_Passage provided_:
I’m not complaining, because the cathedral is very Brazilian, and a site worth seeing, and the monastery included incredible tilework and painting. However, the highlights really were the little, everyday old buildings, whose matches in other parts of town had been razed and replaced with large, borg-like concrete and metal boxes. These old buildings, stained and deteriorating from the humidity and rain, still showed the art and skill with which they were made, and, painted in yellows and reds and greens, lit up the skinny, cobblestone-paved streets whose sidewalk bars were filled with whores and sick or confused old drunks. Again, with cops on many streetcorners and even more touristy-looking folk than us, I dared to take pictures on several occasions.
h3. Day 2: Sugarloaf and Corcovado
Since I was in Rio, I absolutely had to hit the famous tourist destinations of Sugarloaf (Pão de Azucar) and Corcovado. Both were deservedly famous and I shot a roll and a half at the two.
With today our first really clear morning since we arrived, we hit Sugarloaf first. The cable car gets you to the top in two rides, first to the top of the adjacent mountain and thence to Sugarloaf itself. The cable car was large and paneled with glass from ceiling to floor, making for incredible views — but, surprisingly, not too much vertigo for the scared-of-heights (the scariest part was getting on and off of the cars as they swayed at their moorings).
The better views were actually from the lower mountain, which had about a 300° field of view; construction and undisturbed natural area on Sugarloaf itself limited the view to about 270°. However, there were adorable monkeys on Sugarloaf (pictures coming, really!). Both mountains had large terraces at their peaks, providing wide-open spaces with the right camera anges.
Corcovado was an incredible trip too, on the way there, on the way back, and while at the base of the Christ. We got there by driving up a steep, verdant old route that climbed the hills behind Rio and deposited us right at the base of the famous cross-shaped statue. From there, we climbed a few flights of stairs to the feet of the statue (there were escalators and elevators too, but somehow it seemed sacreligious to take the easy way to Jesus).

_Data extract_:
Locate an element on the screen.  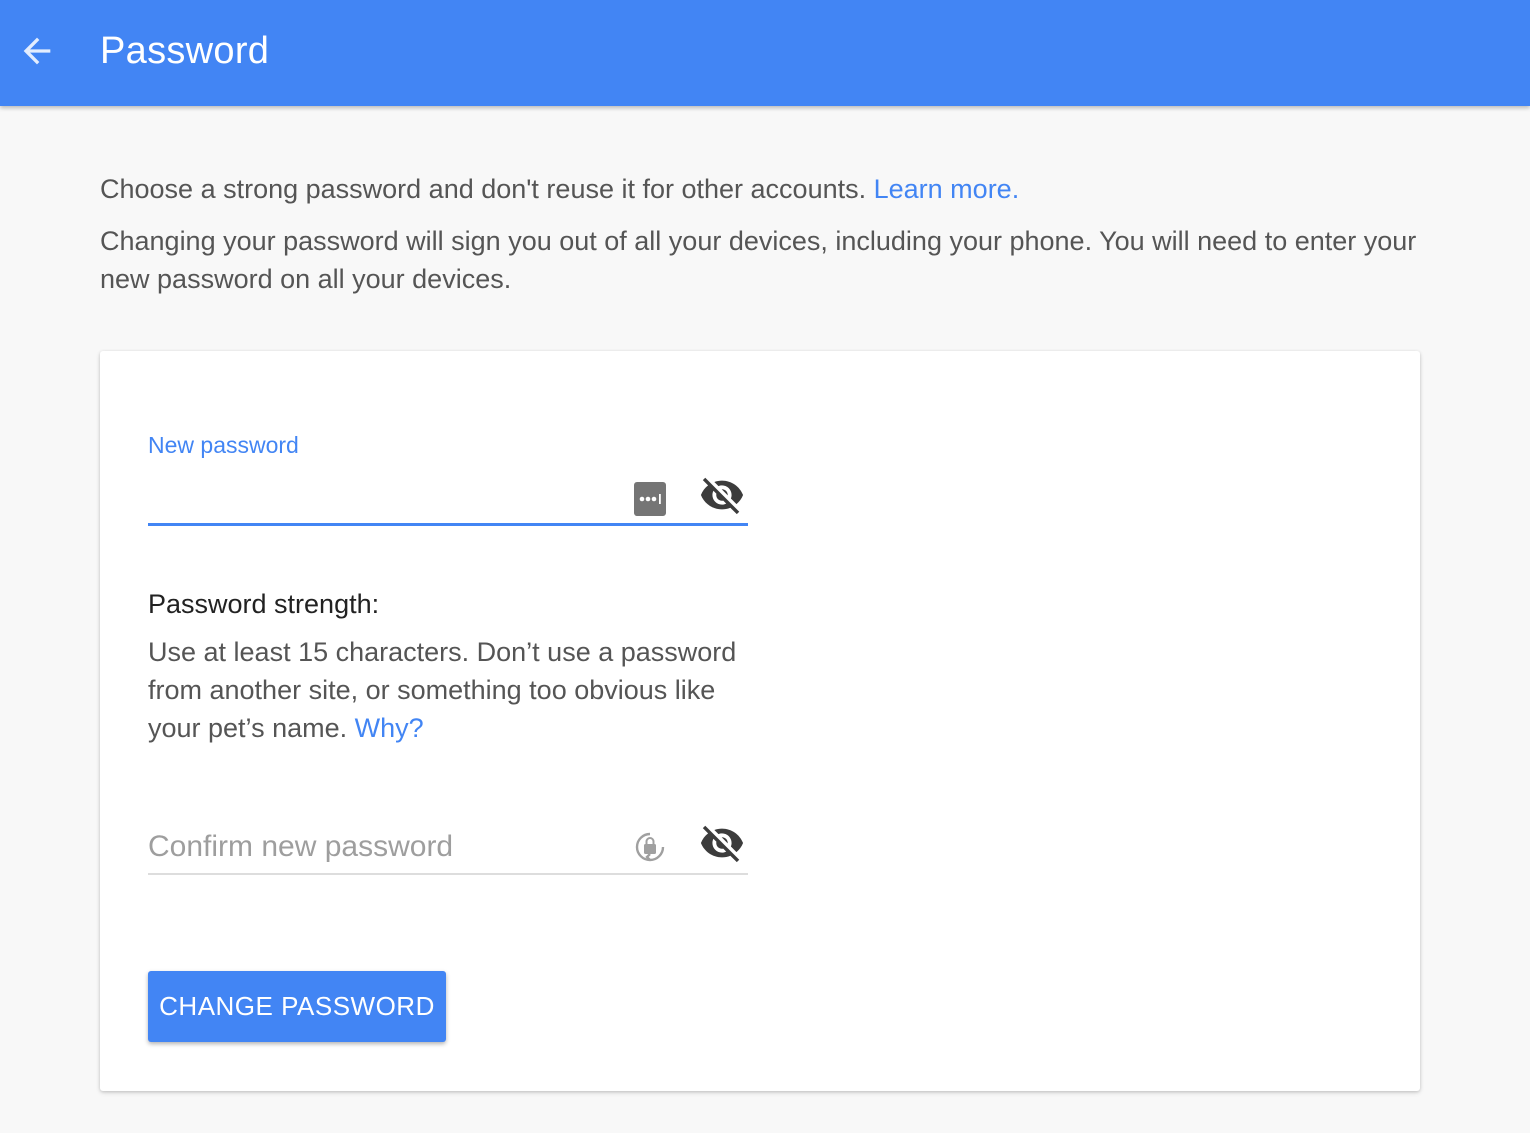
confirm-password-field is located at coordinates (448, 845).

_Task list_:
• a. How would you say this sentence from the passage about Rio in Spanish: "Both were deservedly famous and I shot a roll and a half at the two."?
• b. Can you extend the passage about Rio, starting right after its last sentence?

_Answers in order_:
• a. Ambos eran merecidamente famosos y tomé un rollo y medio de fotos en los dos.

• b.
At the top, we had an incredible 360° view of Rio; I shot a lot of film of that, and a lot of film of the birds (condors? some kind of raptor for sure!) flying around the statue. Of course, the statue — an incredible modernist work — made it into some pictures itself! While the sun had slipped low in the sky and behind the banks of clouds slowly encircling Rio, the light was beautiful and there were many incredible views. We drove down through the old, tram track-lined streets of a part of town that had once been fashionable but had slipped since the building of the Christ of Corcovado — more gorgeous architecture and views.
Between these two sites, I got very used to being high up, right next to vertiginous drops and equally breathtaking views. I may get my nerve up to go hang-gliding after all!















PRIME Brazil: Samba!

With fortune on our side, some members of my little group in Rio made friends with some locals, and said locals invited us out for dinner and dancing at a Samba club. And I have discovered why Brazillians are so skinny: Samba!
Honestly, I just wanted to sleep in after staying up too late my last night in São Paulo and then getting up too early for the flight to Rio. But, of course, the party vibes of the city prevented that, so I fell in with my compadres and got the front-seat view of a cab ride to the “Severyna Samba club”:http://www.severyna.com.br in the Laranjeiras section of town.
First we started out with some food from the northeast of Brazil, and it was incredible. A friend and I shared two kinds of beef, one shredded, and one dried, then moistened again, both sauteed with onions. On the side were potatoes and manioc. I paired this with the incredible Açai juice, which is smokey and buttery and yet reminiscent of blackberries (and, later, with a kiwi-flavored caipirhina). The enormous plate, for just about $10, filled me and my friend up, although I probably could have eaten such incredible food until I exploded. In a fun local trick, this food, and all the drinks I ordered as I danced the night away, were marked on a paper that I held and that I turned in to the register at the end of the night, paying off all at once (with credit! how convenient).
Then the Samba. I once took, with the Wonderful Girlfriend, a Samba class, and I remembered a little of it, so I got up and started to shake my thing just a little bit. Then I discovered that the guy at the table next to me was a professional Samba dancer from New York, and he gave me some quick lessons. In a few, I was shaking it like I knew what I was doing — or, at least, I was feeling confident enough to believe I was, despite evidence otherwise.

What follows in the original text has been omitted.